::: Texto da página :::

Dei mais uma olhada nas pernas bonitas que ela tinha, tentando ser discreto, mas alcoolizado o suficiente pra ser evidente. A jaqueta de couro fechada, mesmo naquele calor, me intrigava - É puta, concluí baseado nestes fatos, embora nem sentisse compaixão por ela, ao contrário, sentia até alguma simpatia. Talvez fosse a cara de menina ou as pernas bonitas, já nem sei. Como ela se demonstrou receptiva na conversa, mas bastante esquiva, decidi dormir e pedi pra que ela me acordasse depois do viaduto. Cheguei em casa mais tarde me sentindo um pouco como Charles Bukowski, por viver aquilo tudo. Mas logo que me despi e me atirei na cama de qualquer forma, deixei pra trás o cheiro de peixe, o corte na mão direita e a puta do ônibus.

:::

**Tarefa a**
Traduza para o inglês a seguinte frase do texto da página: "Cheguei em casa mais tarde me sentindo um pouco como Charles Bukowski, por viver aquilo tudo."

::: Entrada :::

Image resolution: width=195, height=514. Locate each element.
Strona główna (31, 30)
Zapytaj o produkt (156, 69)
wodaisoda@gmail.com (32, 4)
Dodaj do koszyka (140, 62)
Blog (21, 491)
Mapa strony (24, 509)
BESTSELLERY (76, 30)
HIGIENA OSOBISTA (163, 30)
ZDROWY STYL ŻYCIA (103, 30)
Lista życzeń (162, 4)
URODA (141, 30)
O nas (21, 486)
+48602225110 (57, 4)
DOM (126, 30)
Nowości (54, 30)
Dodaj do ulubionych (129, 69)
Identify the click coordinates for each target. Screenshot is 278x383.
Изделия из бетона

:::
::: Entrada :::

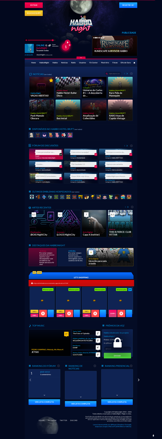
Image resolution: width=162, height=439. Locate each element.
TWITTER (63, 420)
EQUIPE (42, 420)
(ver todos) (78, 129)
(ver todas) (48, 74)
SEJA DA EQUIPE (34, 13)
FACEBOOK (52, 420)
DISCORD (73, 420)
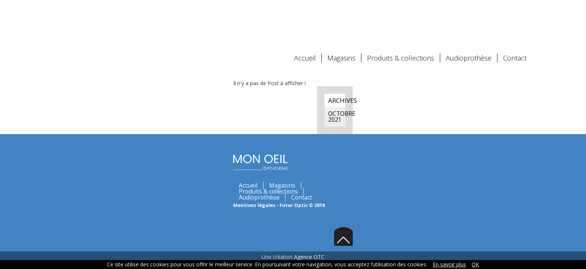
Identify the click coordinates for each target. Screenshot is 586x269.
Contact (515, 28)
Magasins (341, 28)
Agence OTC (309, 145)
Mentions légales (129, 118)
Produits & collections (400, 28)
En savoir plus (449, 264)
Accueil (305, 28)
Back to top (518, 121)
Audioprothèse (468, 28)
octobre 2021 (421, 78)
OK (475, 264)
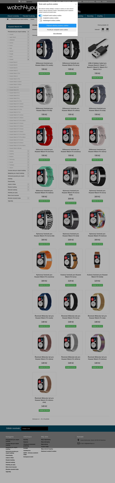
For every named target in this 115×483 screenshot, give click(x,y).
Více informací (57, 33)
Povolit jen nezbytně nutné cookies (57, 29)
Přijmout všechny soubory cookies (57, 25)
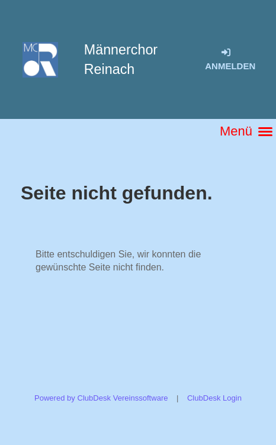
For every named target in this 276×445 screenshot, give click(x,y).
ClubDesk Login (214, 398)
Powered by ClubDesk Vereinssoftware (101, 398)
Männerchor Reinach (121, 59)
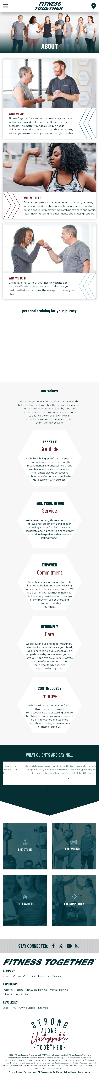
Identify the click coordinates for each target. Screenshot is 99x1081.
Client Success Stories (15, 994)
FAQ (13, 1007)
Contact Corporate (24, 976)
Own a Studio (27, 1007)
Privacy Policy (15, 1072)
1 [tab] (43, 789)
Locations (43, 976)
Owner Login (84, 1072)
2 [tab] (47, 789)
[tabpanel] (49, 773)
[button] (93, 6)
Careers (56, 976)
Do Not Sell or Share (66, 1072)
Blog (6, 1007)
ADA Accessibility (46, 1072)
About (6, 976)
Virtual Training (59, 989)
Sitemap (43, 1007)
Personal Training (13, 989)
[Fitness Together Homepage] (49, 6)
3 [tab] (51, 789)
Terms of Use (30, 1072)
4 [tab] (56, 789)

:::

**Tarefa b**
Informe quantas linhas dos registros contêm a palavra "Training". Responda somente com o número.

**Resposta da tarefa a**
I got home later feeling a bit like Charles Bukowski, for living through all of that.

**Resposta da tarefa b**
2